Un faisceau de syndromes
Longtemps considéré comme un trouble articulaire, le SED hypermobile est aujourd'hui reconnu comme une pathologie systémique. Les manifestations les plus fréquentes incluent :
hypermobilité articulaire généralisée
douleurs chroniques diffuses
fatigue persistante
troubles proprioceptifs
instabilité cervicale
troubles digestifs
troubles mastocytaires
Les publications internationales montrent :
Hypermobilité généralisée
Capacité excessive des articulations à dépasser l’amplitude normale de mouvement dans plusieurs zones du corps, liée à une plus grande souplesse des ligaments et du tissu conjonctif.

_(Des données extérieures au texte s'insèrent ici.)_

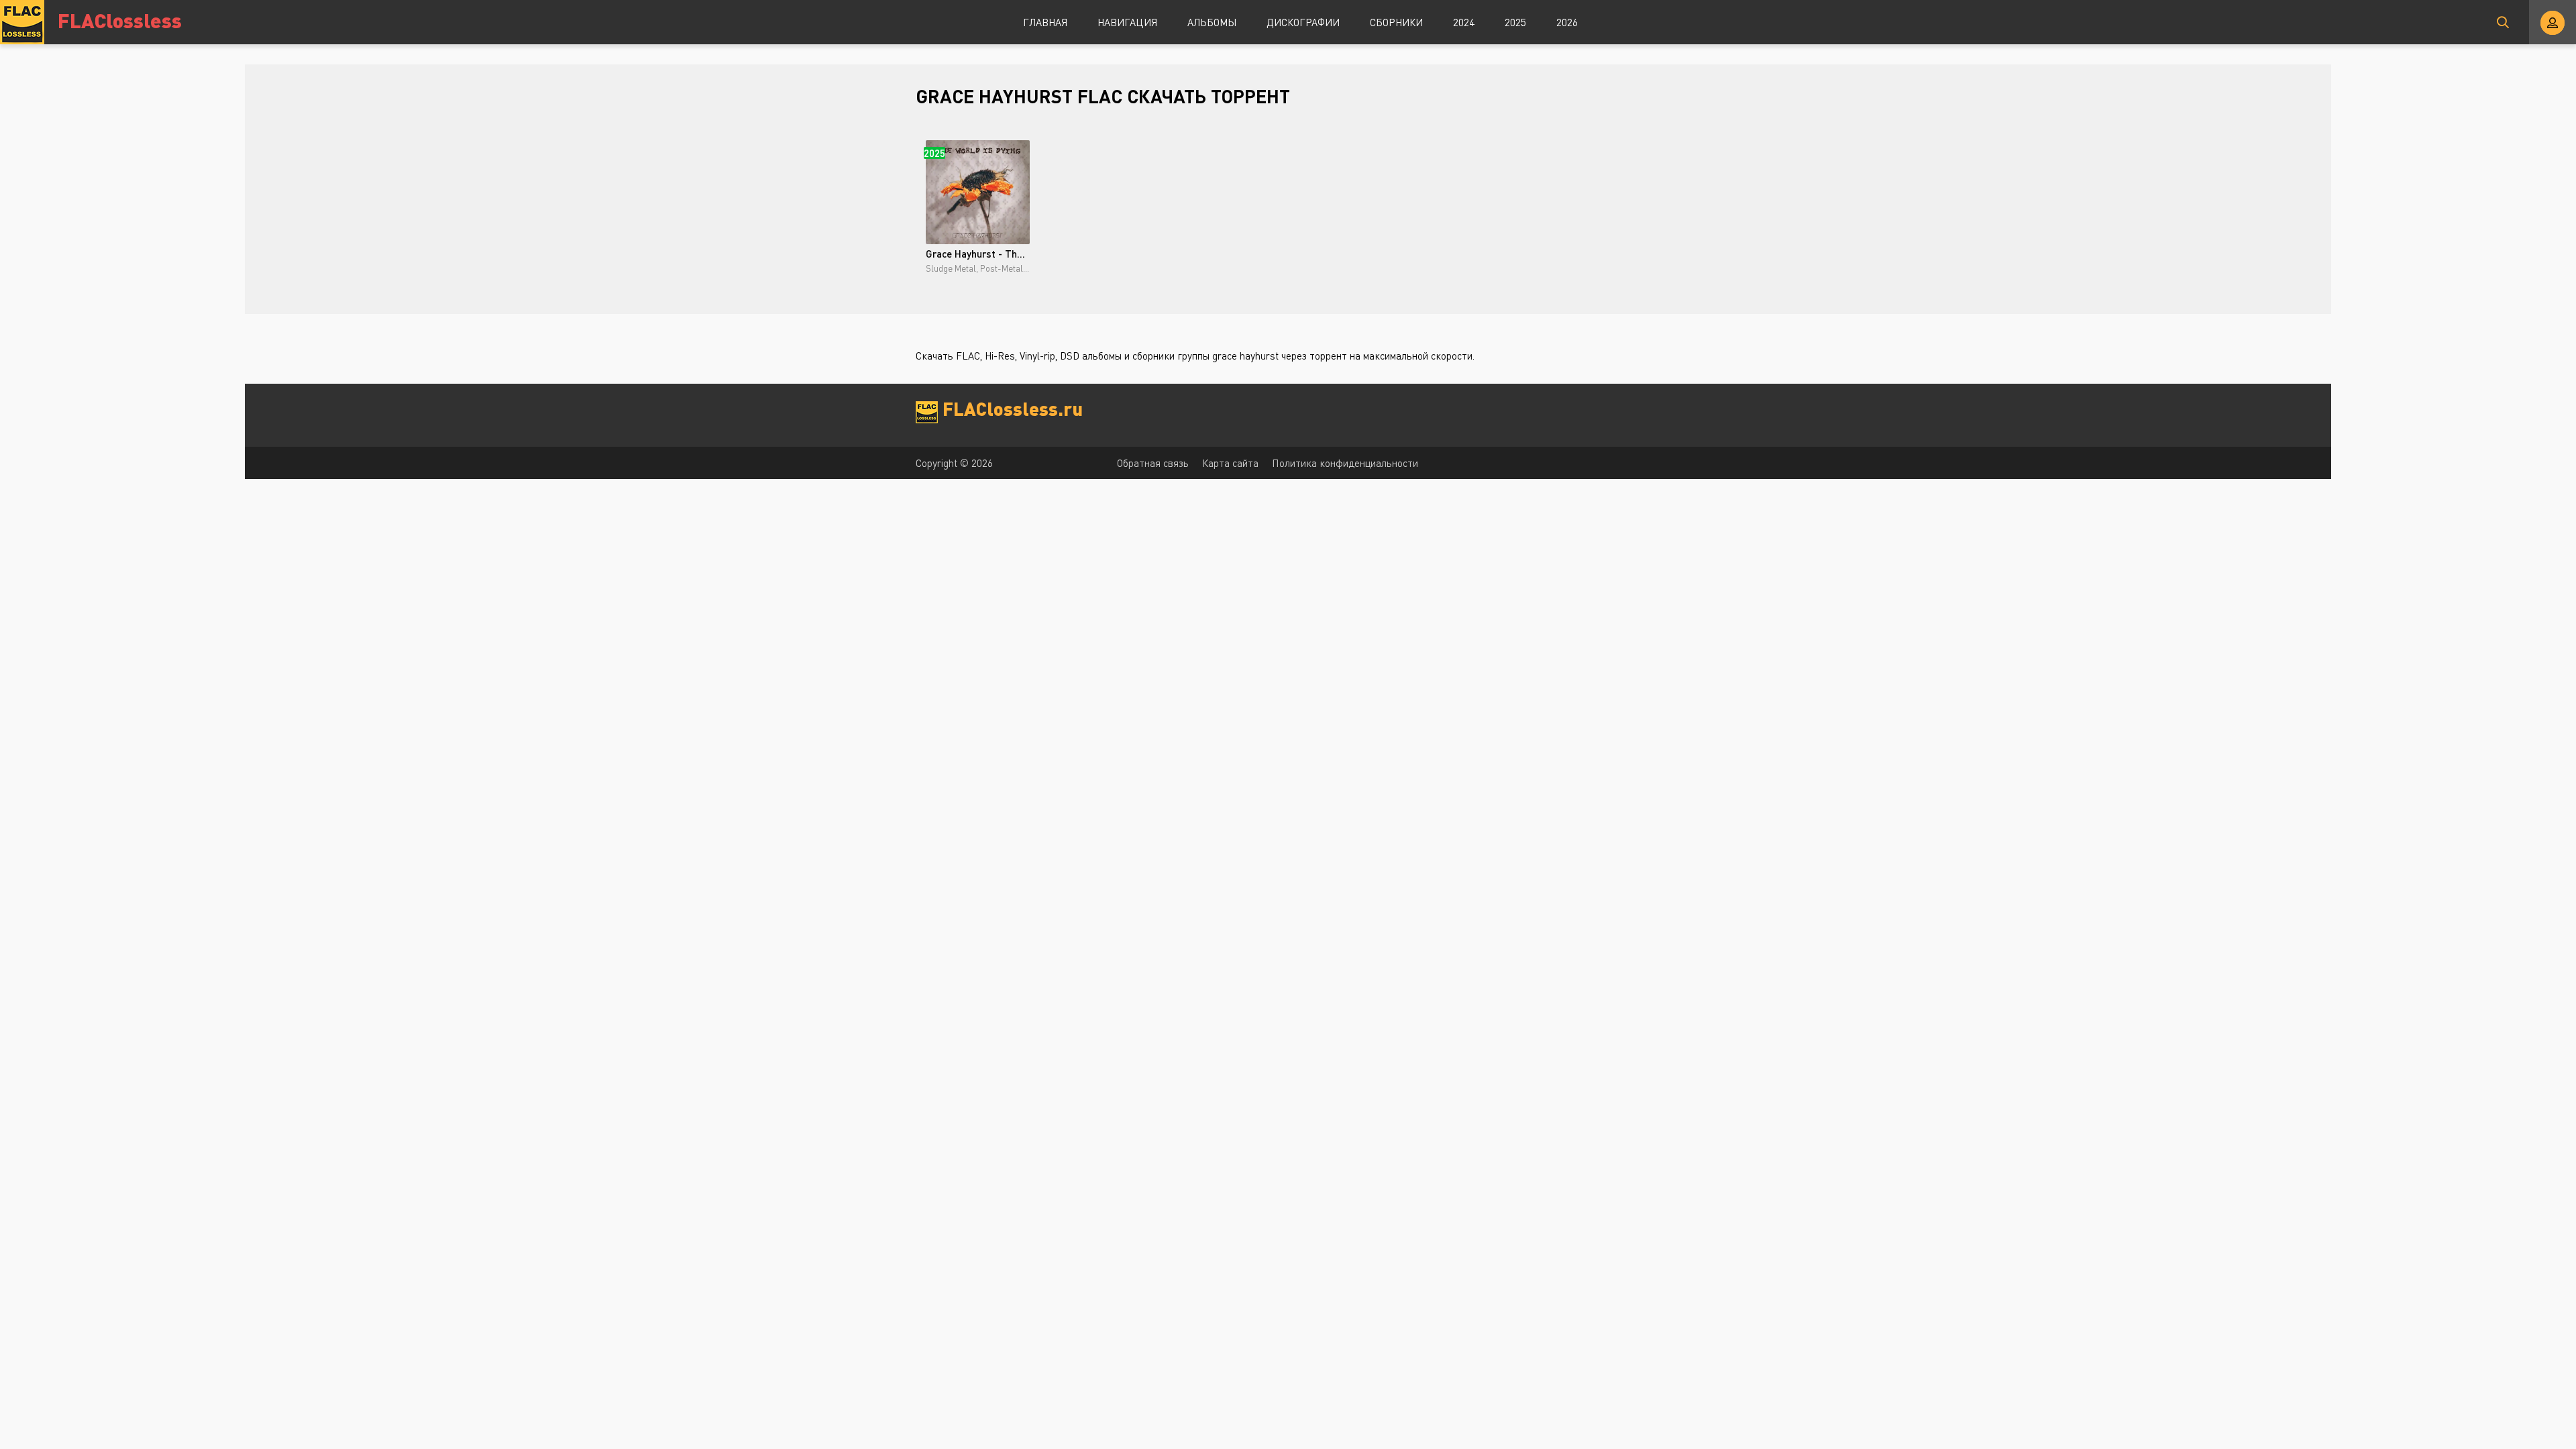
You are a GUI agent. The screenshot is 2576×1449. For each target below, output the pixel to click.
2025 (1515, 22)
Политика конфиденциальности (1345, 463)
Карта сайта (1230, 463)
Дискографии (1303, 22)
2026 (1567, 22)
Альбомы (1211, 22)
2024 (1463, 22)
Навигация (1127, 22)
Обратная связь (1153, 463)
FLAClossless (120, 19)
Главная (1045, 22)
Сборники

Douleurs chroniques diffuses
Douleurs persistantes, présentes depuis plus de trois mois, qui touchent plusieurs zones du corps sans localisation unique précise, et qui peuvent varier en intensité au fil du temps.
Dysautonomie (POTS)
La partie du système nerveux qui régule automatiquement : rythme cardiaque, pression artérielle, digestion, respiration, température corporelle.
(Hakim et al., 2021)
Troubles digestifs
Symptômes fréquents comme les ballonnements, les douleurs abdominales, lié au tissu conjonctif et à une dysrégulation du système nerveux autonome qui perturbe le fonctionnement normal du tube digestif (Murray et al., 2020)
Troubles mastocytaires
Hyperréactivité du système immunitaire dans laquelle les mastocytes libèrent trop facilement des substances comme l'histamine, provoquant des symptômes inflammatoires. (Theoharides et al., 2015–2023)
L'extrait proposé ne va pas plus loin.